My story has always been about the about the Moors and Romans. My story has always been about Charlton Heston and Kirk Douglas fighting the just fight: They fought side by side (albeit) in different films:
My hurried education:
Sophia Loren and Jean Simmons were my muses before I was old enough to know…
Cultural wars were beginning to say hello.
I look back in time and douse the years in calendars from yesterday and tomorrow.
What’s the difference where and how are minds amass time:
I had, one day completed the dystopian novel; A Canticle for Leibowitz when I realized I needed a hero to place the reset button in my mind: I needed to take the deep breath and cheer for heroic deeds.
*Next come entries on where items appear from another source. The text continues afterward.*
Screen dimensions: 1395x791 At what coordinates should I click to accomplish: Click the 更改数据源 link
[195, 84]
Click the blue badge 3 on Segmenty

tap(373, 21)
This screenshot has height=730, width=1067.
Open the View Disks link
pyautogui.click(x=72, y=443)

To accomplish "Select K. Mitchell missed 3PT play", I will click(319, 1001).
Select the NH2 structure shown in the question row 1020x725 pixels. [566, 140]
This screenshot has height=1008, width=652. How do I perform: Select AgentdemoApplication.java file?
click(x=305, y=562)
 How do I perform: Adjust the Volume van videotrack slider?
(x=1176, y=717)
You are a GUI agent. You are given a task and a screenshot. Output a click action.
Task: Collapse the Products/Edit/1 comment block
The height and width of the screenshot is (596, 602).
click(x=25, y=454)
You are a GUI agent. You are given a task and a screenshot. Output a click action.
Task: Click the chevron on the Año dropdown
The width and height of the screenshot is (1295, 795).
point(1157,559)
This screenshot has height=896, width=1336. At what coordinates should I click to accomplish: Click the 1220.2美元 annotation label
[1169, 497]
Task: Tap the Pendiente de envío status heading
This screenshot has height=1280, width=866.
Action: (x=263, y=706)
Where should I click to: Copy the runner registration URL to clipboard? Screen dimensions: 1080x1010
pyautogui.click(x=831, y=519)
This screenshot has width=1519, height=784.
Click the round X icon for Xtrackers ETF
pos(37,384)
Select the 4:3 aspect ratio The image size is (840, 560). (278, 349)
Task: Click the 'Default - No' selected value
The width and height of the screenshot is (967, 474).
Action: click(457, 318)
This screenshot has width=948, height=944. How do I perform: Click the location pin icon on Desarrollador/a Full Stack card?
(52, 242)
I am pretty certain I wouldn’t be making images of any kind if it wasn’t for El CID and Spartacus.
As you can see my childhood’s visual playgrounds to my professional endeavors was not too big of a leap: My life has been an attempt to make a cinematic narrative with each frame my camera sees: Not necessarily to tell an heroic story, but to certainly make photographs with every efforts I have in my body: My camera’s aperture opens, my mind makes a movie.
Everyday I find myself landing at my own caravan serai: It is a place in mind in spirit where I play in my mind the past and future passions for architecture. Somewhere in the distance I can hear the straight-jackets.
The calamity and dystopia A Canticle for Liebowitz played in my mind has somewhat vanished: Obviously youthful memories don’t die.The calamity of a dystopian world needed to be shaken from this youthful memory banks: I am well aware that the romance of epic battles and storied adventures influenced me to the hilt: But just maybe so did the cracker science fiction I saw in The Blob.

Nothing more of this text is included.